Rosa Canina

Palazzolo Acreide
Foto della pianta
Disegno della pianta
Nome scientifico
Rosa Canina
Nome comune
Rosa Canina
Specie
R. Canina
Famiglia
Rosaceae
Fioritura
da Maggio a Luglio
Luogo
Palazzolo Acreide

Descrizione

È la specie di rosa spontanea più comune in Italia, talvolta definita rosa di macchia o rosa selvatica. La rosa selvatica è un arbusto, latifoglie e caducifoglie, spinoso e alto 100 - 300 cm, con fusti legnosi, privi di peli (glabri), spesso arcuati e pendenti, e radici profonde. Le spine rosse sono robuste, arcuate, a base allungata e compressa lateralmente. Le foglie, caduche, sono composte da 5 - 7 foglioline di 9 - 25 x 13 - 40 mm, ovali o ellittiche, con 17 – 22 denti sul margine. I fiori, singoli, hanno un diametro di 4 – 7 cm, di colore solitamente rosa pallido, sono poco profumati. Hanno un peduncolo di 20 – 25 mm e sono generalmente superati dalle foglie. I sepali laciniati, lunghi da 15 a 18 mm, dopo la fioritura si piegano all’indietro e cadono in breve tempo. La corolla è formata da grandi petali bilobi, rosati soprattutto sui lobi, di 19 – 25 x 20 – 25 mm. La rosa canina fiorisce da maggio a luglio, la maturazione delle bacche si ha in ottobre – novembre.
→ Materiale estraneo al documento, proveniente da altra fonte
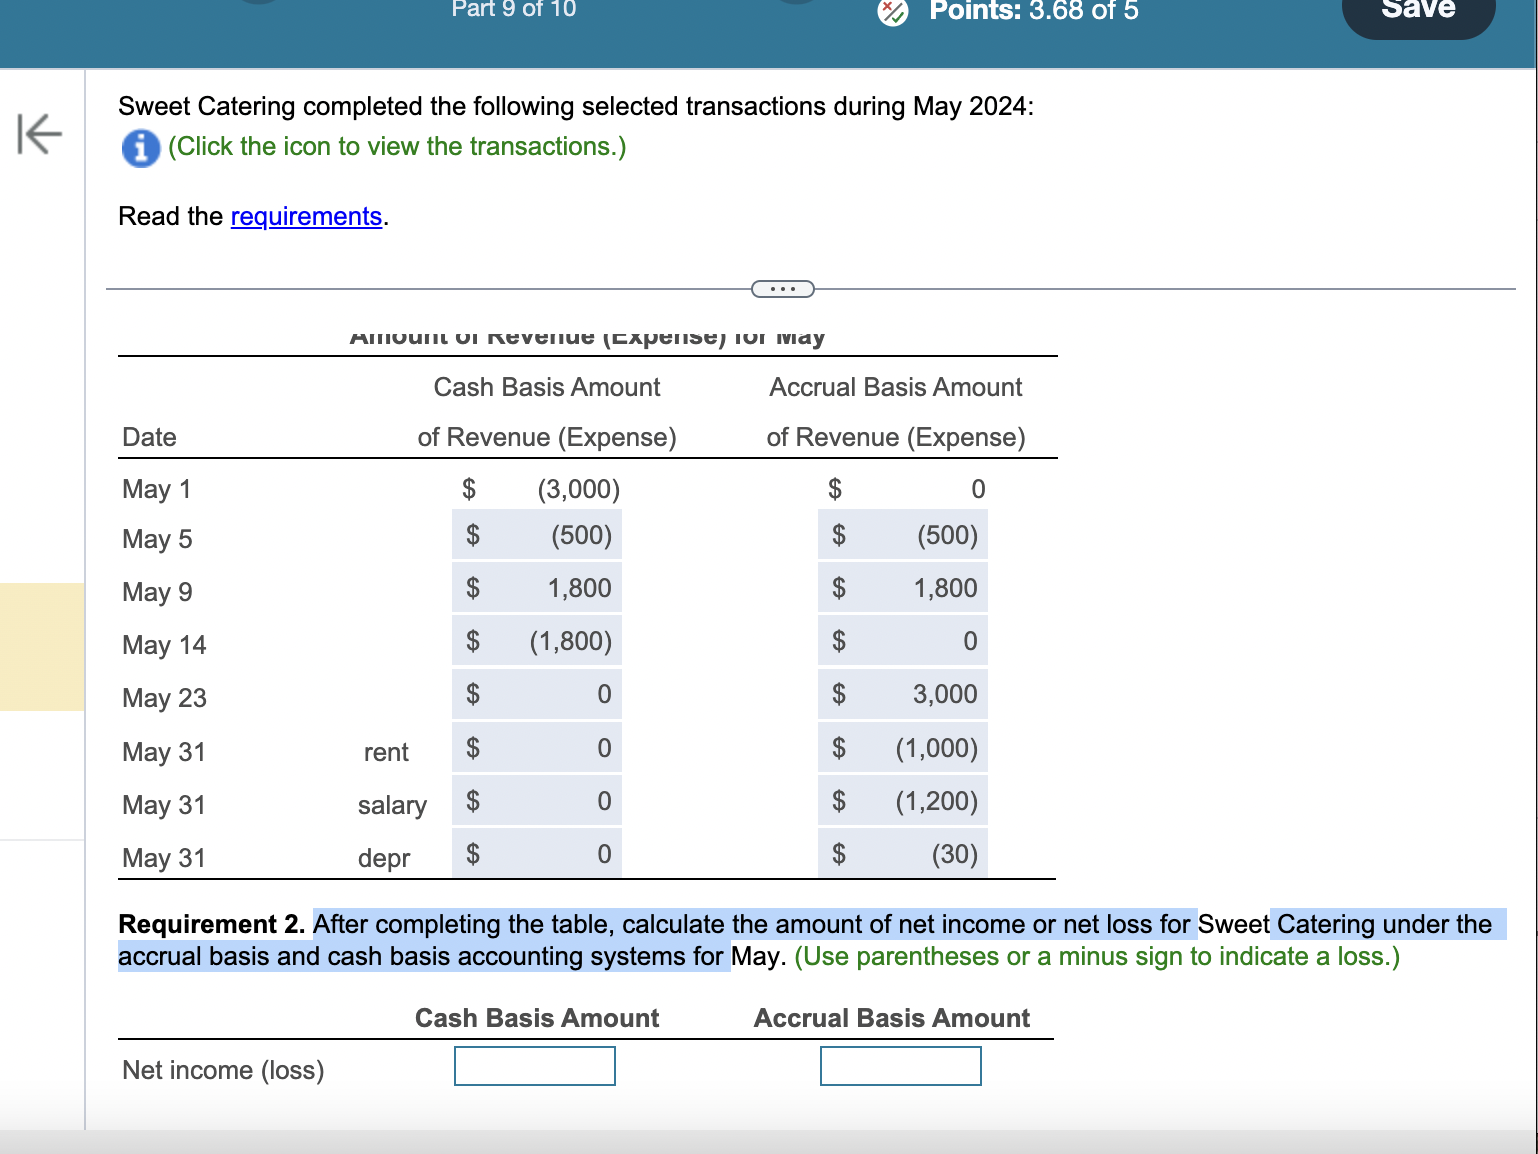Select May 23 Accrual Basis amount showing 3,000
This screenshot has width=1538, height=1154.
point(902,694)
Il falso frutto della rosa canina è caratterizzato da un colore rosso e da una consistenza carnosa; è edule ma aspro e non appetibile fresco.

Storia

La rosa canina è una pianta antichissima, nata più di quaranta milioni di anni fa. Datano a quel tempo infatti i reperti fossili di questo fiore ritrovati nel Colorado e nell’Oregon. Un fiore quindi molto resistente, che ha passato indenne secoli e secoli, differenziandosi in varie specie. Gli Assiri la consideravano una pianta altamente medicamentosa; i medici greci l’apprezzavano e la prescrivevano come tonico; i Persiani producevano con alcool, rose e coloranti naturali uno sciroppo chiamato ‘’giulebbe’’; i romani la utilizzavano a scopo ornamentale e terapeutico in quanto se ne estraevano oli essenziali che erano utilizzati per profumi e unguenti; le donne romane dopo il bagno usavano strofinarsi con polvere di rose, truccarsi le palpebre con l’olio essenziale del fiore;  l’imperatore romano Eliogabalo beveva il ‘’rosatum’’, cioè un vino con l’aggiunta di petali di rosa che venivano posti in infusione a fermentazione ultimata; Avicenna, filosofo e medico dell’Islam medioevale, considerava la rosa canina efficace contro la tubercolosi e ne fece ampio uso;  ricche di vitamina C, durante la seconda guerra mondiale, le sue bacche furono usate dagli inglesi per i loro bambini, in sostituzione degli agrumi. 

Caratteristiche

Il suo habitat sono le boscaglie di faggio, abete, pino e querce a foglie caduche, gli arbusteti e le siepi, fino ad una quota di 1900 m.  Preferisce suoli abbastanza profondi, limosi e moderatamente aridi, è una specie pioniera. Resiste al freddo e tollera anche il caldo; inoltre, essendo un arbusto rustico, non subisce attacchi da molti parassiti (a differenza delle rose coltivate).

Miti, leggende e simboli

La leggenda narra che il dio del vino Bacco si invaghì di una ninfa e, come suo solito, cercò di conquistarla, ma lei terrorizzata fuggì finché non inciampò in un cespuglio. Provò a rialzarsi ma Bacco la raggiunse e, consumato l’atto, il dio trionfante e soddisfatto non esitò a ringraziare il cespuglio trasformandolo in rosa, facendogli spuntare splendidi fiori di un delicato color rosato, lo stesso colore delle guance della sua ninfa.

Pare inoltre che la corona di Cristo fosse fatta con rami di rosa canina.

La pianta deve il nome ‘’canina’’ a Plinio il Vecchio, che affermava che un soldato romano fu guarito dalla rabbia con un decotto di radici di questa pianta. Fu poi Linneo, il naturalista svedese fondatore della moderna sistematica botanica e zoologica, ad ufficializzare il nome. È l’antenata delle rose coltivate, quella di partenza per le varietà oggi conosciute. 

Note bibliografiche

Pignatti, S., Flora d’Italia, vol. 1, Bologna, Edagricole, 1982, p. 563.

Conti, F., Blasi, C.; Alessandrini, A.; Abbate, G., An annotated Checklist of the Italian Vascular Flora, maggio 2005, p. 154.